Nomaid sprang ab, als der Torso des Mengopeco zu Boden stürzte und das Blut in die Umgebung spritzte, der Kopf landete ein paar Meter weiter hinten. Diamon stand jetzt Nomaid direkt gegenüber. Er stieg von seinem Kelpie ab und hielt sein Schild vor seine Brust.

„Morael ist nicht dein Vater! Deine Mutter hieß Helena und war eine weiße Fee und dein Vater … bin ich. Was meinst du sonst, woher du deinen Namen und deine Flügel hast?“

„Lügner, Lügner, du bist ein elender Lügner!“, schrie Nomaid.

„Lies mal deinen Namen rückwärts!“, forderte Diamon ihn auf. Nomaid überlegte einen Augenblick, dann sprang er mit einem Satz auf Diamon zu. Diamon hielt ihm sein Schwert entgegen, ich schloss ängstlich die Augen. Plötzlich vernahm ich ein Keuchen und öffnete sie wieder … Diamons Klinge hatte Nomaids Brust durchstoßen.

Dieser blickte traurig zu seinem Vater und streckte die Hand nach ihm aus, doch er erreichte Diamon nicht mehr.

„Vater …“, hauchte er nur noch. Ein letzter Atemzug streifte über Diamons entsetztes Gesicht, dann wurde es still. Diamon ließ Nomaids Leib zu Boden gleiten und fiel vor ihm auf die Knie.

„Nein …, Morael! Was hast du ihm angetan?“, brüllte er in den Himmel. Dann fing er an, laut zu weinen, und brach über seinem toten Sohn zusammen.

Ich klammerte mich an Sour und selbst Melek, auf Sours Schulter, blickte betrübt.

Als einige Zeit verstrichen war, gesellte ich mich zu Diamon und legte meine Hand auf seine kalte Schulter. Er drehte sich zu mir und nahm mich zum ersten Mal in den Arm.
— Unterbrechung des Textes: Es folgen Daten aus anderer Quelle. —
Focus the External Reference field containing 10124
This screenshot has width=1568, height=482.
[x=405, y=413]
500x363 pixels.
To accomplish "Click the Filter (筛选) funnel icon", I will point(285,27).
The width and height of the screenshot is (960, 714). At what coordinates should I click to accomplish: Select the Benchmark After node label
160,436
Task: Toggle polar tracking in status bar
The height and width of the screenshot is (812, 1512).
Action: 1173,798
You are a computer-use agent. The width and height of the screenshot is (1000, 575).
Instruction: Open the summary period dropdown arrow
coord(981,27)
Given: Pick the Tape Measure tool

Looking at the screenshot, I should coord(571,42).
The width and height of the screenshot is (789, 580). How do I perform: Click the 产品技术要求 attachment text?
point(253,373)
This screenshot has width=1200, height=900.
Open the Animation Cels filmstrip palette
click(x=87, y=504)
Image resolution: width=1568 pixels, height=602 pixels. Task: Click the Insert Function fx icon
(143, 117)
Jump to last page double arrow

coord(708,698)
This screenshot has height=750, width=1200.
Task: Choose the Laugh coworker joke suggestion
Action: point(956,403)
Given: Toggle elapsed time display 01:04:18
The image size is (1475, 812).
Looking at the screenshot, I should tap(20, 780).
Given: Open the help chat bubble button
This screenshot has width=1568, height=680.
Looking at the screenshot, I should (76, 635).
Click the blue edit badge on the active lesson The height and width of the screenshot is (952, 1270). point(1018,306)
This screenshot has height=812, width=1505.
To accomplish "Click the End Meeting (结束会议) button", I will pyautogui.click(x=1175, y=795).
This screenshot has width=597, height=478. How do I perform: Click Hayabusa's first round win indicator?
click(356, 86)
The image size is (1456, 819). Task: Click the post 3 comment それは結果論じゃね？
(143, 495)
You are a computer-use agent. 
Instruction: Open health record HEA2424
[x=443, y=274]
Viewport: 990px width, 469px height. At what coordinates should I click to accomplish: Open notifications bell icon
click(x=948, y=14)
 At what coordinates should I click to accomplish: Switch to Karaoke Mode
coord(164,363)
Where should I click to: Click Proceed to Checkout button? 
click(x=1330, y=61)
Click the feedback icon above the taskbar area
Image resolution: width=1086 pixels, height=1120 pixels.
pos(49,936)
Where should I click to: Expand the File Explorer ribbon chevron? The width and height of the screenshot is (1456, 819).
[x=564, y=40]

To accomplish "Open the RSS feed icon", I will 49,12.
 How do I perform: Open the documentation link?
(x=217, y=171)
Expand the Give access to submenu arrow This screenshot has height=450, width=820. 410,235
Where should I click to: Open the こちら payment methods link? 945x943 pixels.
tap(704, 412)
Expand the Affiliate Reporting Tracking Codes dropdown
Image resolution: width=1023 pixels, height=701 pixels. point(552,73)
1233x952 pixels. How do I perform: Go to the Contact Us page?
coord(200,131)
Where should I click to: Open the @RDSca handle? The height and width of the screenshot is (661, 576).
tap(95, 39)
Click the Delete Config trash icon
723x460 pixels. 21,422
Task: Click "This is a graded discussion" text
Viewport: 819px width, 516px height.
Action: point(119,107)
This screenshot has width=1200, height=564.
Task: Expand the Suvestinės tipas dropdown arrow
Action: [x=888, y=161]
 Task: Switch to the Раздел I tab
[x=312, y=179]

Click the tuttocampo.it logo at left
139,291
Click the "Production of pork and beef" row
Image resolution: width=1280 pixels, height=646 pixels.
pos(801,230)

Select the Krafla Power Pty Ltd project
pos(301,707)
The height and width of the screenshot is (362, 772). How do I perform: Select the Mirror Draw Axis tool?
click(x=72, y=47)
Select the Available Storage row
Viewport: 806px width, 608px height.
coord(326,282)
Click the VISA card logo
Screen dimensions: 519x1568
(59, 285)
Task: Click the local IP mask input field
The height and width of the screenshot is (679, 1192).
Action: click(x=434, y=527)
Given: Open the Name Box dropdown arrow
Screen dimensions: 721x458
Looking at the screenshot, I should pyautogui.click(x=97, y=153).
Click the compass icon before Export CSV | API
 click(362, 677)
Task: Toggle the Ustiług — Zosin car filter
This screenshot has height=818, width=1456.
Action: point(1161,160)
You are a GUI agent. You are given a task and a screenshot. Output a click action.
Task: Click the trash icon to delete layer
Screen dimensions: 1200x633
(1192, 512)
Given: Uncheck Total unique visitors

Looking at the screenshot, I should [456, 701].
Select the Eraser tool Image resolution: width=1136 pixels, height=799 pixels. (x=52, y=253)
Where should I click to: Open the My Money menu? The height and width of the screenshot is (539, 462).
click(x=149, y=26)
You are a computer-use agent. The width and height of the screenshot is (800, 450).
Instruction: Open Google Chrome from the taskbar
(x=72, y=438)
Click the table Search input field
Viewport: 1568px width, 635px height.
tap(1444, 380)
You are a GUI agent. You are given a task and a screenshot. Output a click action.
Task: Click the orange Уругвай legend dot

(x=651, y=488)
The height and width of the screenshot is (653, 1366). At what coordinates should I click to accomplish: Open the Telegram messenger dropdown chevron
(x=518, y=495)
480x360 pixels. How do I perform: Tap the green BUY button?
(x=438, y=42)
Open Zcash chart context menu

Er weinte bitterlich, nun hatte er wirklich alles und jeden verloren.

Diamon tat mir unendlich leid, so versuchte ich, ihn auf andere Gedanken zu bringen.

„Was war das für eine Sanduhr?“

„Meine Lebenssanduhr“, erwiderte er, „wenn der Sand durchgelaufen ist, muss ich sterben. Je mehr Sand ich also aus dieser Uhr hole, desto weniger kann hindurchrieseln. Das heißt, desto eher muss ich sterben. Wenn ich nahe am Tod bin oder mich mit dem Sand heile, läuft die Uhr schneller ab. Du weißt ja, dass mich diese Lichtklingen umbringen können. Mir bleibt nicht mehr viel Zeit …“

Ich blickte ihn erschrocken an und Tränen rollten über mein Gesicht.

„Wie viel Zeit bleibt dir denn noch?“

„Fünf Tage …“, antwortete Diamon matt.